Stocks Oversold At Extremes

Stocks Oversold - Another Down Day

The stock market had another weak trading session on Thursday. The S&P 500 fell 2.06% and the Russell 2000 fell 1.91%.

On the bright side, some of the hardest hit groups outperformed. The Nasdaq only fell 1.25%. EEM emerging markets ETF fell 1.01%.  Facebook stock rose 1.3%. I’m not saying it wasn’t a bad day. I’m just looking for positive action to help me figure out when the market will hit a floor.

Stocks Oversold - Time For A Bounce

Many indicators are signaling the stock market is oversold. As you can see from the chart below, the 14 day relative strength index of the S&P 500 is at 23.02. This is well into oversold territory which begins at 30.

It’s below the trough reached earlier this year. The S&P 500 is down 6.9% from its recent peak and earlier in the year it fell 10%. The RSI show the S&P 500 is the most oversold since August 2015. The market quickly recovered from that correction.

The S&P 500 is in a 6 day losing streak which is the longest since late 2016. It fell below its 200 day moving average. I don’t follow the 200 day moving average closely.

The fundamentals of the economy and earnings determine my intermediate term outlook. My point here is I don’t think the bull market is over because it fell through that level.

This has been a terrible week as the S&P 500 is down 5.5%. It would be its worst weekly performance since March if the week ended on Thursday.

[Item-finding records]
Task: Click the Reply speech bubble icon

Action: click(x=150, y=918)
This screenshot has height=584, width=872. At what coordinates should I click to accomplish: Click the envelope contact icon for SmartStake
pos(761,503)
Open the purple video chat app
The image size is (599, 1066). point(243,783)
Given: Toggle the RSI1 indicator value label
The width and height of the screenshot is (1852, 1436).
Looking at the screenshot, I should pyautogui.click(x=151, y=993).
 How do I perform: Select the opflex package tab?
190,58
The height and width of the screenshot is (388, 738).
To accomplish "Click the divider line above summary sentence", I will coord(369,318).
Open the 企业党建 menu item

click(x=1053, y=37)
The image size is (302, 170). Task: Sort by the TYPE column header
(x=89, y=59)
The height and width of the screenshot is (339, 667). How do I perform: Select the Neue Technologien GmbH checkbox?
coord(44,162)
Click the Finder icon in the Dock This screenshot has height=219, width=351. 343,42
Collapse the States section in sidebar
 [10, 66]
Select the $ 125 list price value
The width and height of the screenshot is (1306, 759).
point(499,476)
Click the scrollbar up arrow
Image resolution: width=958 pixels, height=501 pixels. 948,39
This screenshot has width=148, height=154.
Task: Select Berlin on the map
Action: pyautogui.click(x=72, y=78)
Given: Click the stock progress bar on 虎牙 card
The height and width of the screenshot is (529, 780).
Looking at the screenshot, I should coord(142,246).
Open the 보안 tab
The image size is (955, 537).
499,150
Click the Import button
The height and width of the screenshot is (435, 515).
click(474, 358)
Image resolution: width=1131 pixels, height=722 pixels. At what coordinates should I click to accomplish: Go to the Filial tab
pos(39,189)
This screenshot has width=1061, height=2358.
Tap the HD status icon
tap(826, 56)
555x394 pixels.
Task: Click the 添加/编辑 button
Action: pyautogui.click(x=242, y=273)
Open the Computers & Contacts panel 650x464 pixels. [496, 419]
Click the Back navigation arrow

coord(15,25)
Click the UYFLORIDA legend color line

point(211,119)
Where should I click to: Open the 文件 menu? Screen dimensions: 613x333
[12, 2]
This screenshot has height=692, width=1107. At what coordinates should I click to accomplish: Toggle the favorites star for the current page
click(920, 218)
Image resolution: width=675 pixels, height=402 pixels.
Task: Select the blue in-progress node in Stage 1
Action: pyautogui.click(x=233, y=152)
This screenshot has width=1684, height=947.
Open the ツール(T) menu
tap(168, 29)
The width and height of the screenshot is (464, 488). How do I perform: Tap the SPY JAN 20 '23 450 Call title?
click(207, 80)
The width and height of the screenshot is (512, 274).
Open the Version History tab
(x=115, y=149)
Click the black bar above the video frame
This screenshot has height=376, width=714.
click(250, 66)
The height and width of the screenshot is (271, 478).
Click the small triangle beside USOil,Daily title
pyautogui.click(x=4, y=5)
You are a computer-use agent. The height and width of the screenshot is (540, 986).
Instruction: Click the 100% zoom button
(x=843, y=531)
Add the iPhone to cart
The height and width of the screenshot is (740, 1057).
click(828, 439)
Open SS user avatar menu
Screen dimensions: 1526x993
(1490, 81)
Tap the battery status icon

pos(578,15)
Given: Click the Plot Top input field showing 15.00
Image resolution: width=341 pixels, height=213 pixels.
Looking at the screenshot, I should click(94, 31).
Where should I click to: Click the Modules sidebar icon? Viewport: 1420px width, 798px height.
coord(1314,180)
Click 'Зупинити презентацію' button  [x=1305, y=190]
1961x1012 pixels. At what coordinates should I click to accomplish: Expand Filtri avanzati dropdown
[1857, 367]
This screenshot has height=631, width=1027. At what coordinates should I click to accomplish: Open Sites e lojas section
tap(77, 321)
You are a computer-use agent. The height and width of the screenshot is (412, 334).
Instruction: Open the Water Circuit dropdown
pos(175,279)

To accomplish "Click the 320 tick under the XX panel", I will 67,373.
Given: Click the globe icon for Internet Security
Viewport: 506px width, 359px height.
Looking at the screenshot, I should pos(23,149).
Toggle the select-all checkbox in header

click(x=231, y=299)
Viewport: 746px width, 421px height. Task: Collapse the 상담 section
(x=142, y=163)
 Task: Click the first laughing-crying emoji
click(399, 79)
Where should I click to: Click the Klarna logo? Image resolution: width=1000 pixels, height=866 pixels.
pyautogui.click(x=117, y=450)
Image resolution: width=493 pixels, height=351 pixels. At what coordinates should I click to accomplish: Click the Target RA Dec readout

Goals
1. In the post on oversold stocks, rewrite the paragraph beginning "The S&P 500 is in a 6 day losing streak" more briefly, keeping its main facts.
2. Reproduce the lines of the listing from the line with "Tap the battery status icon" up to and including the line with "pyautogui.click(x=117, y=450)".

Complete answers
1. The S&P 500 has fallen for 6 straight days, its longest losing streak since late 2016, and has dropped below its 200 day moving average, a level the writer doesn't follow closely.

2.
Tap the battery status icon

pos(578,15)
Given: Click the Plot Top input field showing 15.00
Image resolution: width=341 pixels, height=213 pixels.
Looking at the screenshot, I should click(94, 31).
Where should I click to: Click the Modules sidebar icon? Viewport: 1420px width, 798px height.
coord(1314,180)
Click 'Зупинити презентацію' button  [x=1305, y=190]
1961x1012 pixels. At what coordinates should I click to accomplish: Expand Filtri avanzati dropdown
[1857, 367]
This screenshot has height=631, width=1027. At what coordinates should I click to accomplish: Open Sites e lojas section
tap(77, 321)
You are a computer-use agent. The height and width of the screenshot is (412, 334).
Instruction: Open the Water Circuit dropdown
pos(175,279)

To accomplish "Click the 320 tick under the XX panel", I will 67,373.
Given: Click the globe icon for Internet Security
Viewport: 506px width, 359px height.
Looking at the screenshot, I should pos(23,149).
Toggle the select-all checkbox in header

click(x=231, y=299)
Viewport: 746px width, 421px height. Task: Collapse the 상담 section
(x=142, y=163)
 Task: Click the first laughing-crying emoji
click(399, 79)
Where should I click to: Click the Klarna logo? Image resolution: width=1000 pixels, height=866 pixels.
pyautogui.click(x=117, y=450)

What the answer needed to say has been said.